# MISC | Threeway intersection station?



## 1772 (Aug 18, 2009)

Has a station ever been built along a line but where one line ends? 
And where the train can stop and pick up people in either way the train is going (west/north, west/east, North/end, North/east and so on)










Hope you get what I mean.


----------



## quashlo (Jun 14, 2008)

You may need to clarify exactly what you want to see...
A track layout that looks exactly like that would be fairly rare, as it's simply not practical to have those kinds of curves at a station... It's more common to see simpler arrangements like these that consume less space, with some movements enabled via track switches or reversing the train's direction:










Even in the example at left, you could basically eliminate the second half of the loop by just reversing the train's direction.

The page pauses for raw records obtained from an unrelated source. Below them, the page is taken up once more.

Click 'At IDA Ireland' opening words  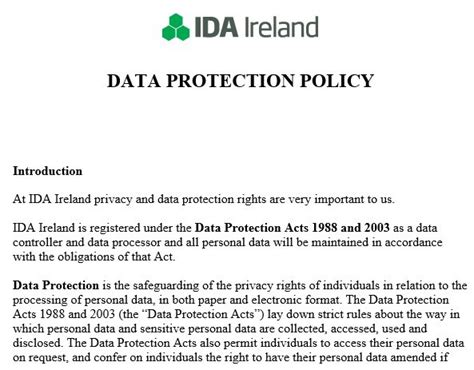tap(52, 199)
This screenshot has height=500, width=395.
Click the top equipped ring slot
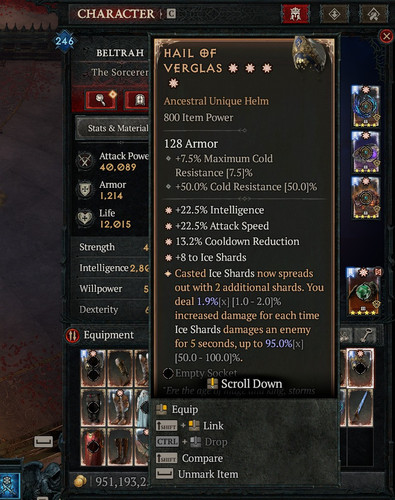point(365,106)
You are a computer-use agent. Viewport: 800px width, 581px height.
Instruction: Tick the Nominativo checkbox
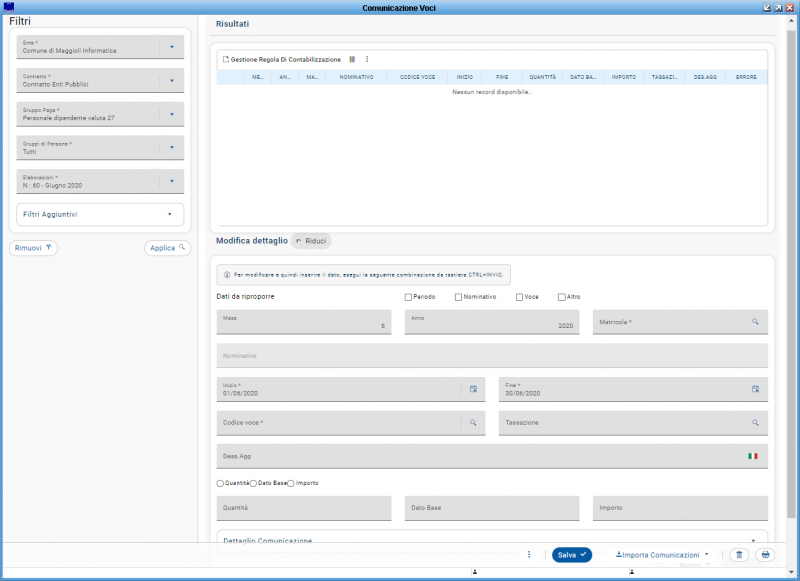click(458, 297)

That being said, the original layout for Nishinomiya Kitaguchi Station (西宮北口駅) in Japan is a reasonably close match, and I wouldn't be surprised if there's other examples elsewhere, probably on older railways and probably with smaller rolling stock capable of tighter curves, like interurbans or street railways.









http://imazukko.sakura.ne.jp/nishinomiya-style/blog/imazukko/E1.html


----------



## K_ (Jan 5, 2010)

1772 said:


> Has a station ever been built along a line but where one line ends? And where the train can stop and pick up people in either way the train is going (west/north, west/east, North/end, North/east and so on) Hope you get what I mean.


 Have a look at Sargans (on google maps) but this uses a loop, rather than a triangle. Trains from the branch line can enter that station from both sides, and continue on the main line in both directions. But for complicated station layouts nothing probably beats Clapham Junction...

Edit: the loop on the left in the above post is indeed exactly how Sargans is, and how Zug (also in Switzerland) used to be.


----------



## Coccodrillo (Sep 30, 2005)

El Berrón, Spain, is similar to Nishinomiya Kitaguchi:

https://maps.google.ch/maps?q=Ovied...rias,+Principado+de+Asturias,+Spagna&t=k&z=19

Then there are private local railways that built a station perpendicular to a mainline:

https://maps.google.ch/maps?q=Rovat...r=Rovato,+Brescia,+Lombardia,+Italia&t=k&z=18 (Rovato, Italy)

Another example is Arth Goldau (Y-shaped main line + 90° rack railway)

https://maps.google.ch/maps?q=Arth-...823&oq=Arth+Goldau&t=k&hnear=Arth-Goldau&z=18

Berlin Ostkreuz used to have a track chord linking the lines to the west and to the south, with a platform. As there were a single platform and a single track, it was used in one direction only. Like El Berrón, but on a smaller scale.

https://maps.google.ch/maps?q=Berli...3&oq=Berlino&hnear=Berlino,+Germania&t=k&z=18

Vienna used to have a station with two groups of terminal tracks, built at nearly 90°.


----------



## 3737 (Jul 1, 2009)

I think the netherlands has two of those kind of train stations altough they don't have a dead end.
Amsterdam Duivendrecht.

Amsterdam Sloterdijk


----------



## flierfy (Mar 4, 2008)

1772 said:


> Has a station ever been built along a line but where one line ends?
> And where the train can stop and pick up people in either way the train is going (west/north, west/east, North/end, North/east and so on)
> 
> 
> ...


It is rather complicated and actually not needed to fit a single station into some kind of a triangle junction. If you provide tracks for all kind of movements there is a significantly reduced need for interchanges which begs the question why to build a station in such a junction when stations around the junction are way simpler to operate.


----------



## 1772 (Aug 18, 2009)

quashlo said:


> ...
> That being said, the original layout for Nishinomiya Kitaguchi Station (西宮北口駅) in Japan is a reasonably close match, and I wouldn't be surprised if there's other examples elsewhere, probably on older railways and probably with smaller rolling stock capable of tighter curves, like interurbans or street railways.
> 
> 
> ...


That's pretty much exactly what I was looking for! 
Thanks.


----------



## saiho (Jun 28, 2009)

Siu Hong LRT station is like that.










Here is what it looks like today.

https://maps.google.com/maps?ll=22.4125,113.978611&q=loc:22.4125,113.978611&hl=en&t=m&z=15


----------



## da_scotty (Nov 4, 2008)

Den Haag has sort of an arrangment like that! The railway stations HS/Laan van NOI/Central are really close to each other!


----------



## Momo1435 (Oct 3, 2005)

Ludwigshafen (Rhein) Hbf in Germany also comes close.
http://goo.gl/maps/9Kuxx


This is the actual layout without looking at cargo tracks that also run over and along the station. 











in a real map









http://de.wikipedia.org/wiki/Ludwigshafen_(Rhein)_Hauptbahnhof


----------



## 1772 (Aug 18, 2009)

I did a little more detailed version of the station. Also, I'm thinking of it as a subterranian station; like an airport station. 

As you can see, If one goes into the middle "island" he has access to almost all of the platforms, the other ones are available through other decents & bridges.


----------